• SECTION DU DOCUMENT:
Il y a environ 1 million d’années, les habitants de l’empire du milieu vivaient dans des habitations troglodytiques. Il s’est ensuite développé aux alentours du fleuve jaune, des habitations semi-enterrées, avec des ossatures bois garnies de de torchis et des murs à base de lœss [1]. Les constructions sur pilotis se sont quant à elles développées dans la vallée du Yangzi et les marais du Sud. L’ossature bois, style de construction plus répandu en chine, fait son apparition durant le Néolithique. Durant cette période, une cinquantaine d’ethnies contribueront grandement au développement de l’architecture chinoise : grottes creusées ou maisons en murs de pisé en chine du Nord ; maisons en bois sur pilotis au Sud ; murs épais avec toitures terrasses sur le plateau tibétain ; yourtes en région Mongole ; constructions à toit brisé dans le Nord Est ; usage intensif de la pierre (Fu et al., 2005). En plus du domaine des édifices bâtis, la notion d’architecture en chine a tendance à s’étendre à la conception des villes, des jardins, des charpentes, de la décoration, à la culture religieuse et impériale. Déjà au néolithique, les habitants bâtissaient des villes au tracé généralement symétrique où les palais impériaux occupaient essentiellement la place centrale.

2. Evolutions et influences subies

Durant la période des Trois Dynasties, les techniques de construction en terre et bois se sont améliorées. Les assemblages articulés dougong apparaissent en lieu et place des anciens tenons mortaises. La terre damée est plus utilisée pour les enceintes de ville et fondations. Les tuiles de céramique et de terre servent à réaliser des éléments de construction. Quant aux couleurs, généralement, les murs étaient blancs (chaulés), et le sol noir.

Durant les dynasties Qin et Han s’opère une véritable prolifération des édifices rituels et funéraires grandioses. Les premiers édifices à ossature bois à plusieurs étages apparaissent et sont précurseurs des futures pagodes emblématiques. Concernant, les constructions funéraires, différents types de voûtes sont utilisées dans les tombes. L’utilisation de la brique, de carreaux de céramique, et l’emploi de la structure tailang [2] se sont accrus.

Voûtes funéraires durant les HAN - Ulrich YALO

La période allant du IIIe au VIe siècle a connu une montée de l’architecture religieuse. C’est en effet durant la période des Han Occidentaux qu’a été introduit le bouddhisme (provenant de l’Inde) en Chine. Son influence sur le plan architectural a été la construction de pagodes. Ces édifices, qui pouvaient culminer à l’origine jusqu’à 9 étages, sont une adaptation chinoise des stupas indiens. La pagode se dressant au centre des monastères, se présente comme une superposition de pavillons avec généralement des déambulatoires extérieurs.

• EXTRAIT DES DONNÉES:
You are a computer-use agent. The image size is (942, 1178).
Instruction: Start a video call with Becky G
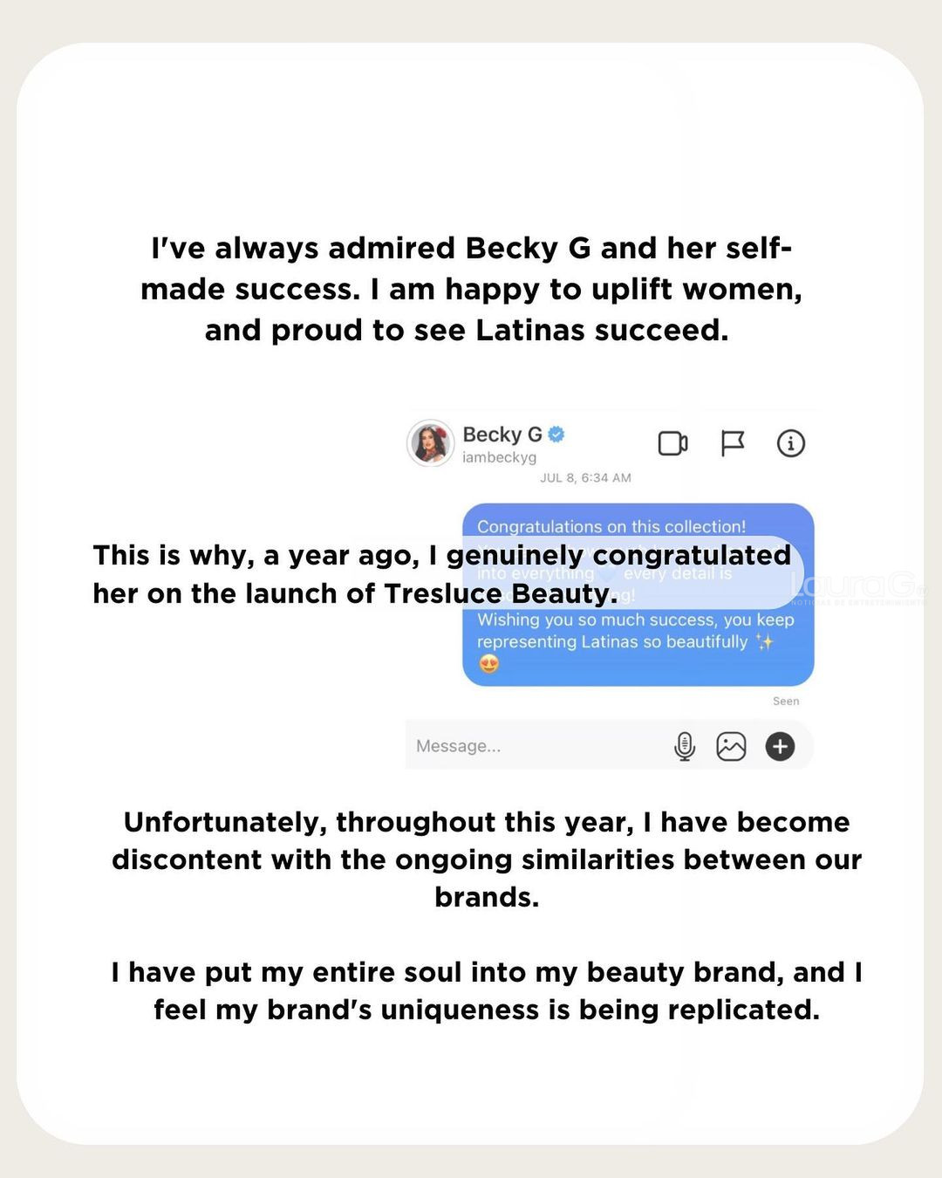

• CONSIGNE:
Dans l'extrait consacré à l'architecture chinoise, relevez toutes les régions citées dans l'énumération des apports d'une cinquantaine d'ethnies, en indiquant pour chacune le type de construction qui lui est associé. Appuyez-vous uniquement sur l'extrait consacré à l'architecture chinoise.

• RÉPONSE ATTENDUE:
- Chine du Nord : grottes creusées ou maisons en murs de pisé
- Sud : maisons en bois sur pilotis
- Plateau tibétain : murs épais avec toitures terrasses
- Région mongole : yourtes
- Nord Est : constructions à toit brisé